C'est en 1998 que le ministre des Relations avec les citoyens et de l'Immigration, André Boisclair, a annoncé l'abolition des COFI, ces centres d'accueil pour les immigrants situés le plus souvent dans des quartiers francophones de Montréal, pour transférer leurs classes dans des écoles secondaires ou des cégeps. Le gouvernement jugeait que les COFI coûtaient trop cher et que trop d'immigrants en sortaient sans avoir achevé leur formation.
Selon Mme Marois, le Québec n'a d'autre choix que d'augmenter le nombre d'immigrants qu'il accueille afin de combler ses besoins en main-d'oeuvre. Dans cette optique, le PQ a appuyé le gouvernement Charest qui a décidé de hausser de 45 000 à 55 000 les seuils d'immigration au cours des trois prochaines années. Pour la chef péquiste, le manque de données sur l'intégration des immigrants, alors que le gouvernement garde pour lui des études depuis un an et demi, et le fait que plus du tiers des immigrants qui ne parlent le français à leur arrivée boudent les cours de français ne sont pas des raisons suffisantes pour renoncer à cette augmentation, comme le voudrait l'Action démocratique du Québec. «Il faut être très actifs. On ne peut pas penser que [l'intégration], ça va se faire tout seul», a-t-elle fait valoir.
Mme Marois est revenue sur sa volonté d'imposer un contrat d'intégration par lequel les nouveaux arrivants s'engageraient à apprendre le français, comme le formule son projet de loi sur l'identité québécoise déposé l'automne dernier. En outre, un gouvernement péquiste n'aurait pas les mêmes scrupules que le gouvernement Charest et favoriserait l'établissement des immigrants en régions.
Pas de financement privé en santé
À quelques jours du dépôt du rapport du groupe de travail, présidé par Claude Castonguay, sur le financement du système de santé, Pauline Marois a rejeté toute idée de recourir au financement privé, que ce soit par le moyen d'une contribution des usagers (ticket modérateur) ou de l'assurance privée.
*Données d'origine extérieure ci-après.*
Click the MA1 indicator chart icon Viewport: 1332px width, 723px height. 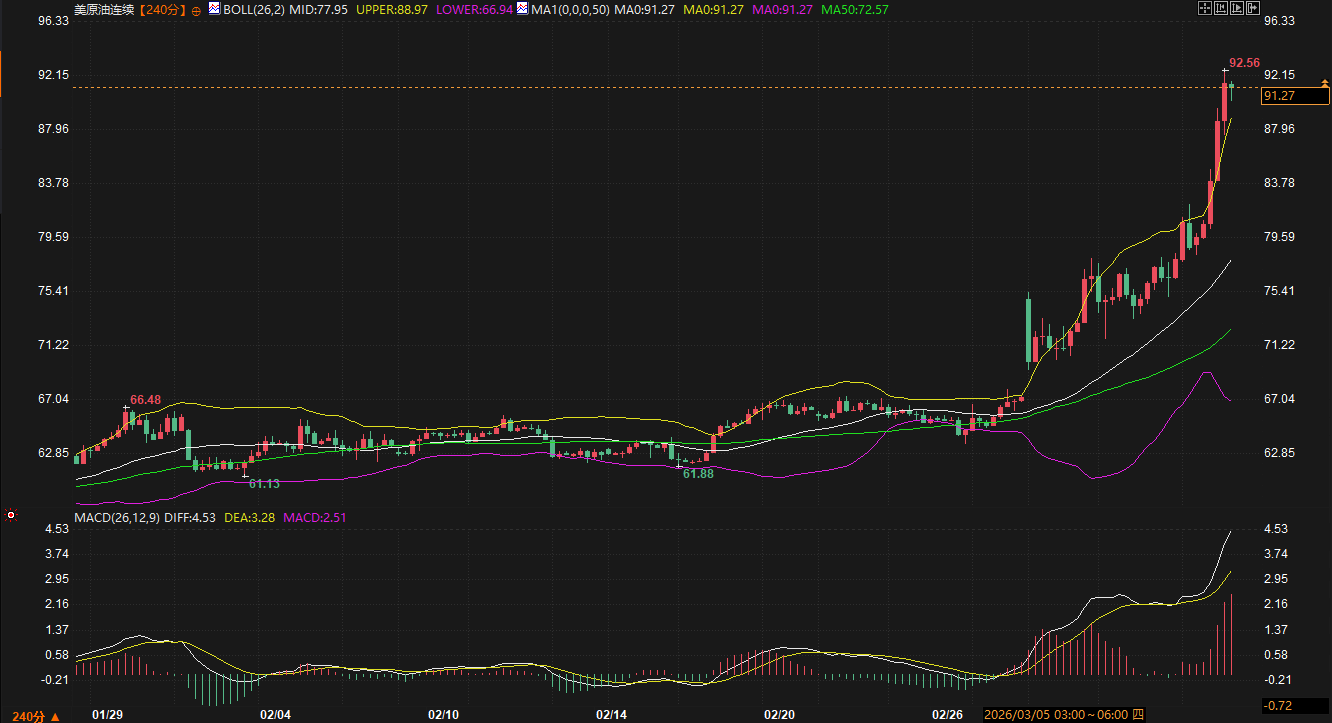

Si ce ticket modérateur est élevé, il restreint l'accès aux soins, a-t-elle fait observer. S'il est relativement modeste -- 10 $ par visite chez le médecin, par exemple --, il ne sert qu'à remplir les coffres de l'État. «C'est une forme de taxation indirecte. Ça ne modérera rien», juge-t-elle. Quant aux assurances privées pour des traitements couverts par le régime public, elles n'ont fait qu'accroître les coûts du système de santé dans les pays qui les ont introduites, a soutenu Mme Marois. On cherche toute sorte de moyens pour renflouer le système de santé, mais, s'il faut contribuer davantage, «qu'on dise que c'est tout le monde qui va y contribuer et qu'on conserve notre système public», a-t-elle dit.
Pauline Marois estime que la situation dans le réseau de la santé s'est améliorée sous les libéraux, surtout en régions, Mais c'est en raison de mesures amorcées par le gouvernement péquiste, dont l'implantation des Groupes de médecine familiale (GMF) et la création des dossiers informatisés. On peut accroître l'efficacité du réseau, tout en espérant régler un jour la pénurie de médecins de famille.
Un budget et des élections
Alors qu'en juin dernier les députés péquistes s'étaient abstenus d'appuyer le budget de Monique Jérôme-Forget sans pour autant entraîner la chute du gouvernement, il pourrait en être autrement ce printemps, a indiqué Mme Marois. Le PQ projette de présenter, avant le dépôt du prochain budget, une liste de priorités qui ne seront probablement pas chiffrées et qui viseront la forêt, le secteur manufacturier, la famille et l'éducation. «Nous ne nous empêcherons pas de voter contre le budget si nous pensons que ça ne répond pas aux besoins des Québécois», a-t-elle dit. «Je crois que les gens accepteraient mieux cette année qu'il y ait des élections.»